Bei EU-Ratspräsident Herman Van Rompuy ging es am Donnerstag (22.11.2012) bis in den Abend hinein zu wie in einer überfüllten Arztpraxis. Zwar rief niemand "Der nächste bitte!", doch gaben sich 27 Staats- und Regierungschefs der Europäischen Union die Klinke in die Hand. Für jeden Gipfelteilnehmer waren 20 Minuten Einzelgespräch mit Herman Van Rompuy und dem EU-Kommissionspräsidenten José Manuel Barroso vorgesehen. Die Gespräche über die roten Linien bei den Haushaltsplänen bis zum Jahr 2020 zogen sich länger hin als erwartet.

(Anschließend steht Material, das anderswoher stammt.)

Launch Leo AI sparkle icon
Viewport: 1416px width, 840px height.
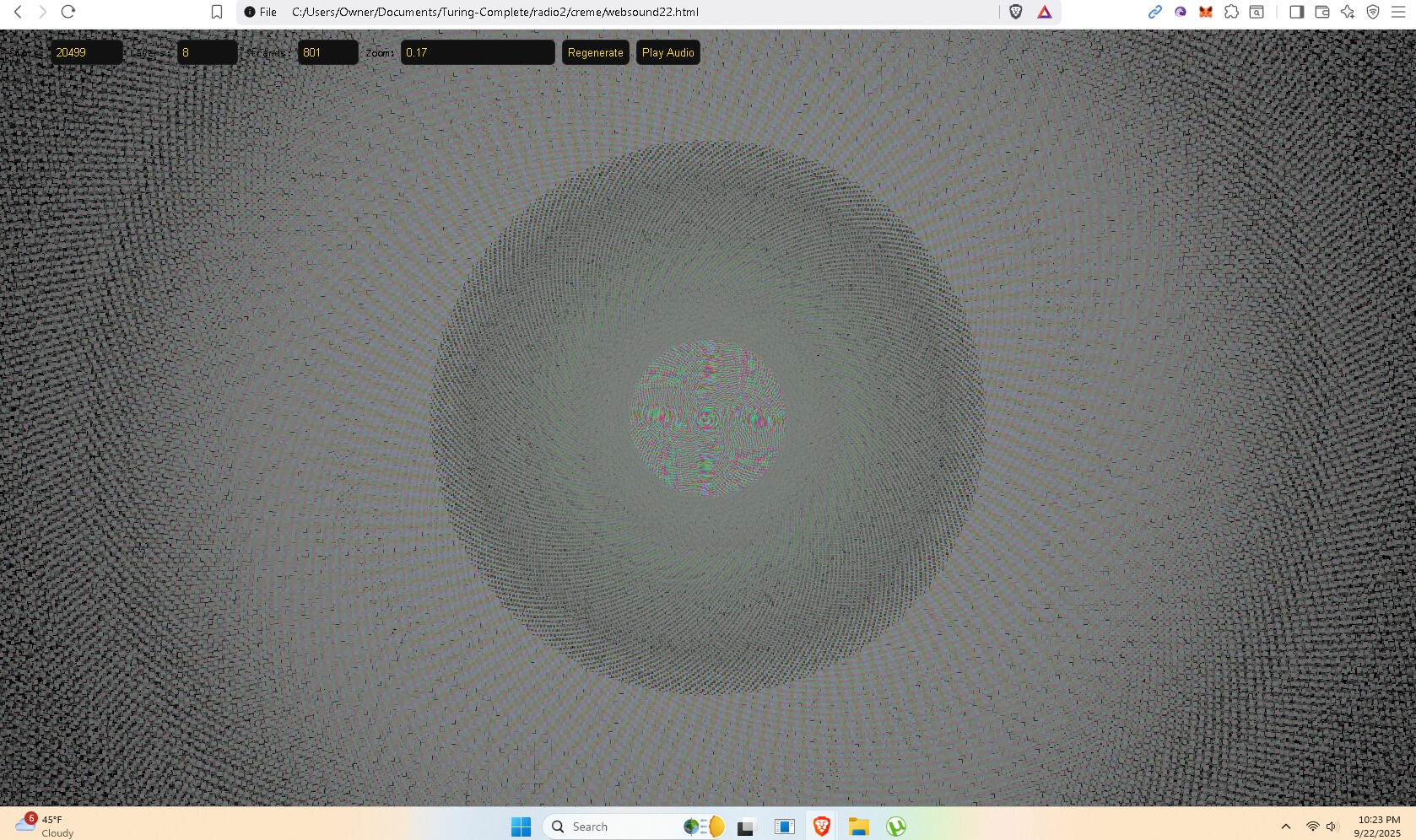pyautogui.click(x=1348, y=12)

Über zwölf Stunden brauchte Van Rompuy, bis er die erste Runde der so genannten "Beichtstuhl"-Gespräche abschließen konnte. Dann machten sich die Beamten in der EU-Zentrale in Brüssel daran, während der Nacht ein neues Verhandlungspapier zu schreiben, das möglichst allen Interessen der Mitgliedsstaaten gerecht wird. Auch die Wünsche des Europäischen Parlaments muss Van Rompuy berücksichtigen, denn die Parlamentarier müssen der mehrjährigen Finanzplanung erstmals zustimmen.

Merkel: Zweiter Finanz-Gipfel möglichWährend der stundenlangen Wartezeiten trafen sich die Staats- und Regierungschefs untereinander zu bilateralen Gesprächen, um Verbündete zu suchen. Bundeskanzlerin Angela Merkel habe bei einem solchem Gespräch mit dem französischen Präsidenten François Hollande Verständnis für das Beharren auf hohe Agrarbeihilfen für französische Bauern gezeigt. Das zumindest behaupten französische Delegierte.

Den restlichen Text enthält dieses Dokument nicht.